Abstract:
System-on-chip (SoC) processor cores experience high-frequency supply voltage (VDD) droops when the current in the power delivery network abruptly changes in response to ...Show MoreMetadata
Abstract:
System-on-chip (SoC) processor cores experience high-frequency supply voltage (VDD) droops when the current in the power delivery network abruptly changes in response to workload variations, thus degrading performance and energy efficiency. Previous adaptive circuit techniques aim to reduce the effects of VDD droops by sensing the VDD variation with an on-die monitor and adjusting the clock frequency (FCLK) [1-2] or by directly modulating the phase-locked loop (PLL) clock output with changes in the core VDD to implicitly adapt FCLK [3]. The adaptive response time and complex analog circuits limit the benefits of these techniques for a wide range of FCLK and VDD operating conditions.

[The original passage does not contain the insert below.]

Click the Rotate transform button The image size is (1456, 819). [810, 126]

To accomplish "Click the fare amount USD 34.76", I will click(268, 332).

The adaptive clock distribution (ACD) [4-5] exploits the path clock-data delay compensation during a VDD droop to enable a sufficient response time to proactively adapt FCLK. Although the ACD mitigates the impact of VDD droops on performance and energy efficiency, the previous designs require extensive post-silicon tester calibration of the dynamic variation monitor (DVM) to accurately detect the onset of the VDD droop. Since SoC cores operate across a wide range of FCLK, VDD, temperature, and process conditions, the DVM requires a unique calibration for each operating point, thus resulting in prohibitively expensive test time for high-volume products. This paper describes an ACD design in a 16nm [6] test chip with an auto-calibration circuit to enable in-field, low-latency tuning of the DVM across a wide range of operating conditions to maximize the ACD benefits, while eliminating the costly overhead from tester calibration.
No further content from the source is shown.